Rick-Rice-new-thumb
Rick-Rice-new-thumb
Rick-Rice-new-thumb
Rick-Rice-new-thumb
Rick-Rice-new-thumb

The Machine-Building Circle of Life

March 10, 2015
Food-company engineer understands the value of knowledge capture and modular design.
About the Author

Rick Rice is a controls engineer at Crest Foods, a dry-foods manufacturing and packaging company in Ashton, Illinois. With nearly 30 years’ experience in the field of automation, Rice has designed and programmed everything from automotive assembly, robots, palletizing and depalletizing equipment, conveyors and forming machines for the plastics industry but most of his career has focused on OEM in the packaging machinery industry with a focus on R&D for custom applications. Contact him at [email protected].

I am an ex-OEM who is now the technical support for an end user who, as it happens, also builds new machines and rebuilds existing ones.

As an OEM, I recognized early in my career that the end user can make or break a machine. While the OEM works with the machine for a few months, the end user works it for the life of the machine. If you don’t make them something they like, they won’t buy another one from you. I am now in a position where I work daily with the end user. When I have an idea that might benefit the operator, I can go directly to the production line and try it out. I get immediate feedback on the concept from the end user. It is the ultimate situation for a machine builder.

Where machine intelligence has impacted us most is in the area of maintenance troubleshooting tools. With a Modbus-RTU connection, I can communicate directly with the VFD on a cartoner and get much more information than just go/no-go. I can display the entire command/status structure, as well as very pertinent information like current and torque feedback that allow me to create an electronic shock relay to tell me when there is additional load acting on my main drive. This will signal the maintenance crew that product is building up in the chains or cams that operate the equipment.

Another area that has benefitted us is the ability to hang a camera-based barcode reader right on the machine’s internal network so that we can build in quality-check technology that would have normally come in a stand-alone unit at a much higher cost of implementation.

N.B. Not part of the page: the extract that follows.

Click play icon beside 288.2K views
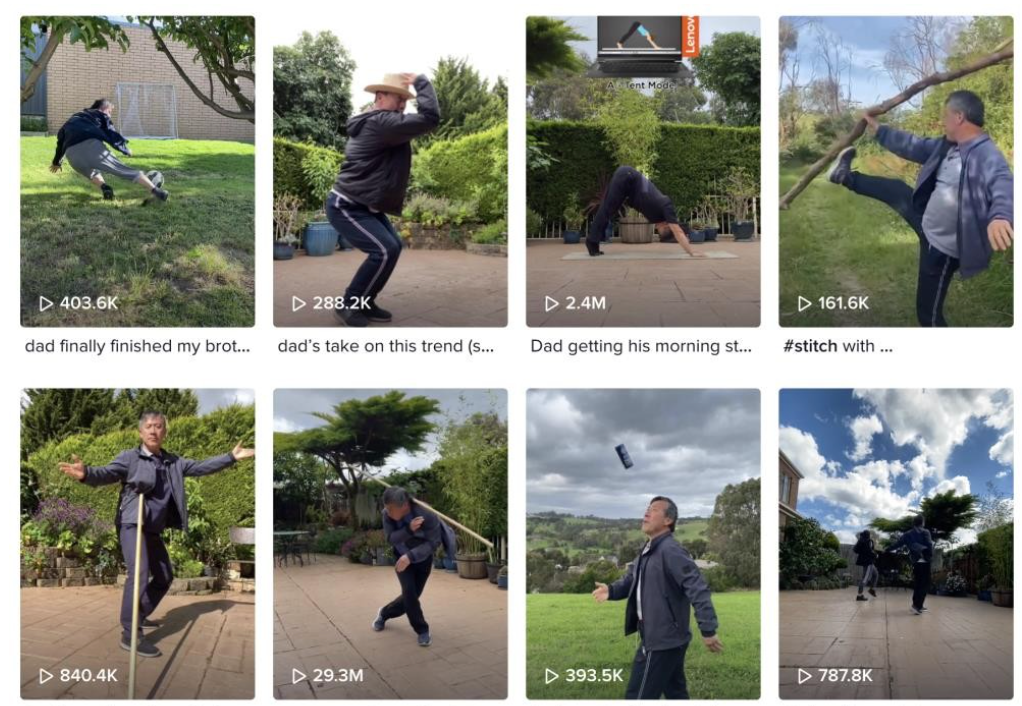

Learn More: Filling a Design Need

Yet another advantage has been the advent of Windows-CE based HMIs. Here is where controls engineering and IT meet in perfect harmony. Now we can juice up the HMI by attaching links to controls schematics and operator and maintenance manuals. These can either be stored on the HMI itself or, if the machine is on a plant network, on a network file server. The latest information is readily available to the operator and the maintenance person, right on the machine. No more searching for drawings that inevitably disappear from the electrical panel. No more digging through the parts-room library searching for the manual for that particular machine.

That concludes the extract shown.